* _Aim of the task_: Begin at the line that holds "Task: Click the orange LINKUSDT price label" and copy each line exactly until the data below ends, including that last line but no pictures.

(Collected data)
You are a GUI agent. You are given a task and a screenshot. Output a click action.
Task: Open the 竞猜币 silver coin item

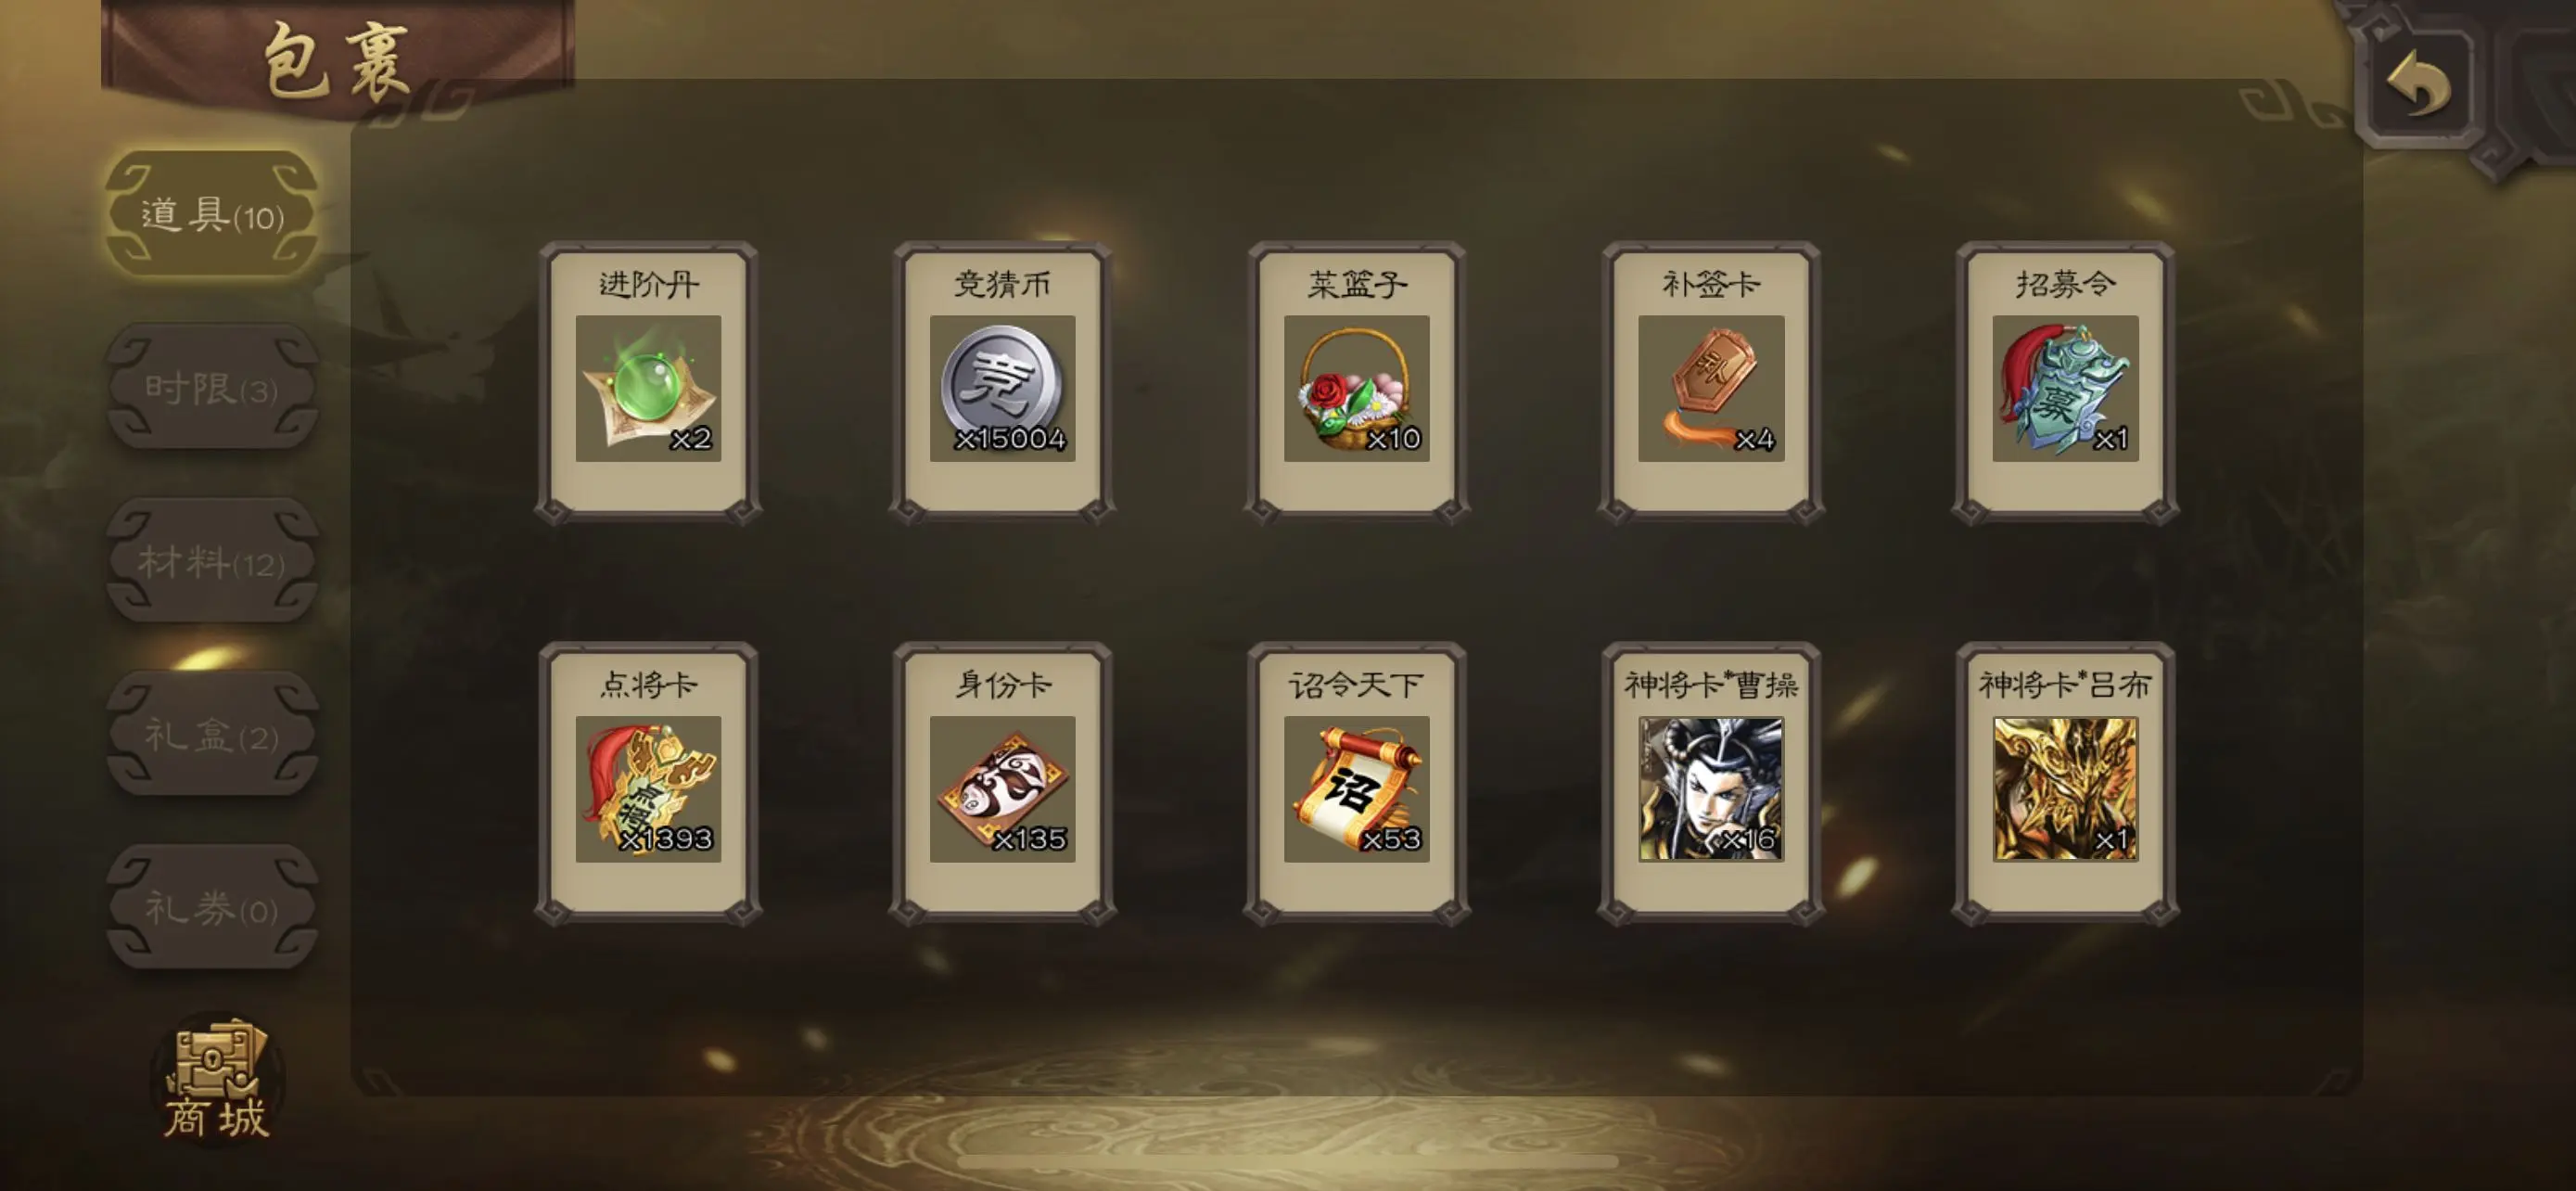pyautogui.click(x=1002, y=388)
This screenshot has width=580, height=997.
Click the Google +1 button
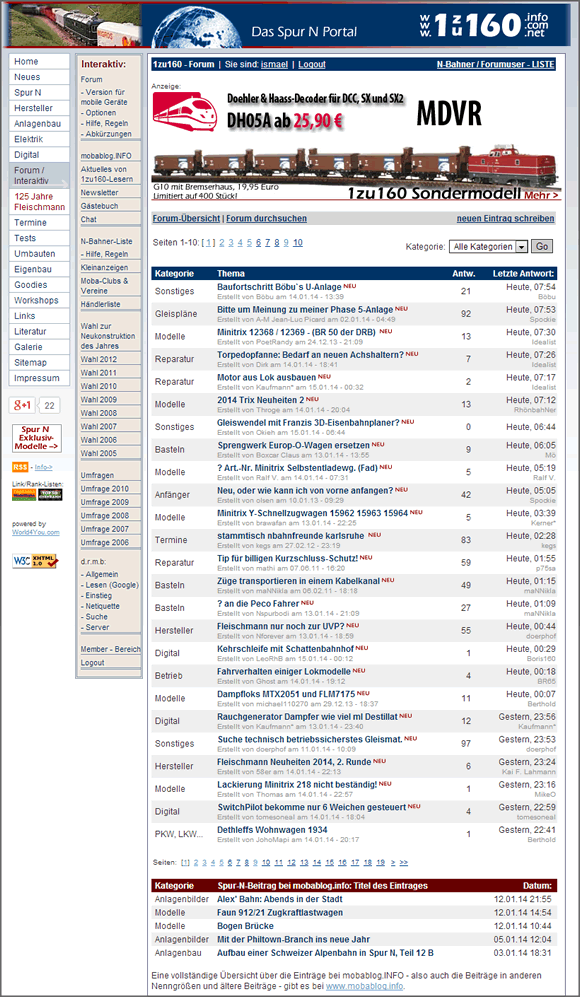pos(23,405)
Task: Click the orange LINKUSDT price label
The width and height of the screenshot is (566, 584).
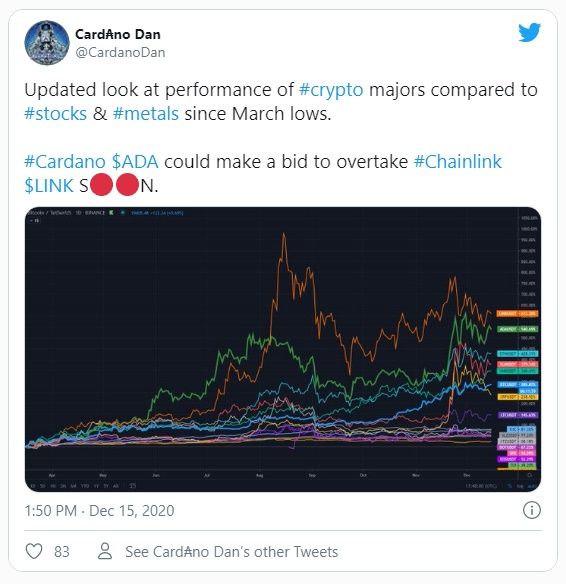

* _Output of the exercise_:
Task: Click the orange LINKUSDT price label
The width and height of the screenshot is (566, 584).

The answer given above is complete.